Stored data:
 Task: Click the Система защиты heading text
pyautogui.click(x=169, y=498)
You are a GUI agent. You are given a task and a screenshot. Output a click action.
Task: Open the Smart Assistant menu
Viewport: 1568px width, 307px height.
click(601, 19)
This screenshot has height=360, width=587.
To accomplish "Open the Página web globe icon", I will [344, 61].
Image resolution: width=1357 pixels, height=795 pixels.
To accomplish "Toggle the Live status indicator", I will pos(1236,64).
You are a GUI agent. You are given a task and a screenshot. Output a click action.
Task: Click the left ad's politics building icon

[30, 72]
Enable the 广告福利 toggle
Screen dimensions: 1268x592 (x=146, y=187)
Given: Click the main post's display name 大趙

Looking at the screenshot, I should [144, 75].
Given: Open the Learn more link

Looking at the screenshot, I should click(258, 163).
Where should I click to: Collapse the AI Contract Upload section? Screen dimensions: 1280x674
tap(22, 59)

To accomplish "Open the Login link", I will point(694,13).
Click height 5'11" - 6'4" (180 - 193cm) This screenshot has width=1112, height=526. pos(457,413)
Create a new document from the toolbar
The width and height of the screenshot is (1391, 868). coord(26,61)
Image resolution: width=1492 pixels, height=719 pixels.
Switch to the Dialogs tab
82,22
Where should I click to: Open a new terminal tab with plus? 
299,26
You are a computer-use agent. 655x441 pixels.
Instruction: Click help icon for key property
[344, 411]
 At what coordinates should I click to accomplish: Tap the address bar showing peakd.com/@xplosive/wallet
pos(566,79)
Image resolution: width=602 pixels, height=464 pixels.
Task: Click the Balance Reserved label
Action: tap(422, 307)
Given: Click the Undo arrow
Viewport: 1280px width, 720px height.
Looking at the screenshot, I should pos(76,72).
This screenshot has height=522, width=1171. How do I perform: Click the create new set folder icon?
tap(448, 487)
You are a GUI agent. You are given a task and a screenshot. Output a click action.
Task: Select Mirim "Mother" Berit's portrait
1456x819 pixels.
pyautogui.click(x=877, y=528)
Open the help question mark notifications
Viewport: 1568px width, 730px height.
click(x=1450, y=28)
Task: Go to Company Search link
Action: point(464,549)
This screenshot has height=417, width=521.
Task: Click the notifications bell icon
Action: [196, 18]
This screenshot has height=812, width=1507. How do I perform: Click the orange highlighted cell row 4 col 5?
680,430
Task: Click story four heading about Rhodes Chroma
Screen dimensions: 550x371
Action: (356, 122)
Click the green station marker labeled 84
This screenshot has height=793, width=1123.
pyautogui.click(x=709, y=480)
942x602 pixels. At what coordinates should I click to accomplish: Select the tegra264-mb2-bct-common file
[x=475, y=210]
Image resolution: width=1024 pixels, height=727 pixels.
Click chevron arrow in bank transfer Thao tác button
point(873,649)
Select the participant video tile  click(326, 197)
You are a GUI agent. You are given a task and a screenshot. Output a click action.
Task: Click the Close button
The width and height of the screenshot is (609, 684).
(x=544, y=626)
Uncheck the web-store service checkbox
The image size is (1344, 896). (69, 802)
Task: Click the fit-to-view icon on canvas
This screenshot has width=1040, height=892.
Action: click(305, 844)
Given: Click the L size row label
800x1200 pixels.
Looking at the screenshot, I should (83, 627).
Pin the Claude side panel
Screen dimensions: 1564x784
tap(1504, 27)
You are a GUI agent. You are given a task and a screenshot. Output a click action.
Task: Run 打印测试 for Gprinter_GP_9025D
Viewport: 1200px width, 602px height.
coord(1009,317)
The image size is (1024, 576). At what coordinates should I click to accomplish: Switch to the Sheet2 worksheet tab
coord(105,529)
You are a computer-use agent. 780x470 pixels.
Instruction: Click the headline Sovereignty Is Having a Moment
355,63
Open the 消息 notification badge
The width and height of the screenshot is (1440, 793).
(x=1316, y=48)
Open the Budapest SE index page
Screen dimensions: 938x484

Try it
Please print the data above exactly as it appears.

Answer space
 Task: Click the Система защиты heading text
pyautogui.click(x=169, y=498)
You are a GUI agent. You are given a task and a screenshot. Output a click action.
Task: Open the Smart Assistant menu
Viewport: 1568px width, 307px height.
click(601, 19)
This screenshot has height=360, width=587.
To accomplish "Open the Página web globe icon", I will [344, 61].
Image resolution: width=1357 pixels, height=795 pixels.
To accomplish "Toggle the Live status indicator", I will pos(1236,64).
You are a GUI agent. You are given a task and a screenshot. Output a click action.
Task: Click the left ad's politics building icon

[30, 72]
Enable the 广告福利 toggle
Screen dimensions: 1268x592 (x=146, y=187)
Given: Click the main post's display name 大趙

Looking at the screenshot, I should [144, 75].
Given: Open the Learn more link

Looking at the screenshot, I should click(258, 163).
Where should I click to: Collapse the AI Contract Upload section? Screen dimensions: 1280x674
tap(22, 59)

To accomplish "Open the Login link", I will point(694,13).
Click height 5'11" - 6'4" (180 - 193cm) This screenshot has width=1112, height=526. pos(457,413)
Create a new document from the toolbar
The width and height of the screenshot is (1391, 868). coord(26,61)
Image resolution: width=1492 pixels, height=719 pixels.
Switch to the Dialogs tab
82,22
Where should I click to: Open a new terminal tab with plus? 
299,26
You are a computer-use agent. 655x441 pixels.
Instruction: Click help icon for key property
[344, 411]
 At what coordinates should I click to accomplish: Tap the address bar showing peakd.com/@xplosive/wallet
pos(566,79)
Image resolution: width=602 pixels, height=464 pixels.
Task: Click the Balance Reserved label
Action: tap(422, 307)
Given: Click the Undo arrow
Viewport: 1280px width, 720px height.
Looking at the screenshot, I should pos(76,72).
This screenshot has height=522, width=1171. How do I perform: Click the create new set folder icon?
tap(448, 487)
You are a GUI agent. You are given a task and a screenshot. Output a click action.
Task: Select Mirim "Mother" Berit's portrait
1456x819 pixels.
pyautogui.click(x=877, y=528)
Open the help question mark notifications
Viewport: 1568px width, 730px height.
click(x=1450, y=28)
Task: Go to Company Search link
Action: point(464,549)
This screenshot has height=417, width=521.
Task: Click the notifications bell icon
Action: [196, 18]
This screenshot has height=812, width=1507. How do I perform: Click the orange highlighted cell row 4 col 5?
680,430
Task: Click story four heading about Rhodes Chroma
Screen dimensions: 550x371
Action: (356, 122)
Click the green station marker labeled 84
This screenshot has height=793, width=1123.
pyautogui.click(x=709, y=480)
942x602 pixels. At what coordinates should I click to accomplish: Select the tegra264-mb2-bct-common file
[x=475, y=210]
Image resolution: width=1024 pixels, height=727 pixels.
Click chevron arrow in bank transfer Thao tác button
point(873,649)
Select the participant video tile  click(326, 197)
You are a GUI agent. You are given a task and a screenshot. Output a click action.
Task: Click the Close button
The width and height of the screenshot is (609, 684).
(x=544, y=626)
Uncheck the web-store service checkbox
The image size is (1344, 896). (69, 802)
Task: Click the fit-to-view icon on canvas
This screenshot has width=1040, height=892.
Action: click(305, 844)
Given: Click the L size row label
800x1200 pixels.
Looking at the screenshot, I should (83, 627).
Pin the Claude side panel
Screen dimensions: 1564x784
tap(1504, 27)
You are a GUI agent. You are given a task and a screenshot. Output a click action.
Task: Run 打印测试 for Gprinter_GP_9025D
Viewport: 1200px width, 602px height.
coord(1009,317)
The image size is (1024, 576). At what coordinates should I click to accomplish: Switch to the Sheet2 worksheet tab
coord(105,529)
You are a computer-use agent. 780x470 pixels.
Instruction: Click the headline Sovereignty Is Having a Moment
355,63
Open the 消息 notification badge
The width and height of the screenshot is (1440, 793).
(x=1316, y=48)
Open the Budapest SE index page
Screen dimensions: 938x484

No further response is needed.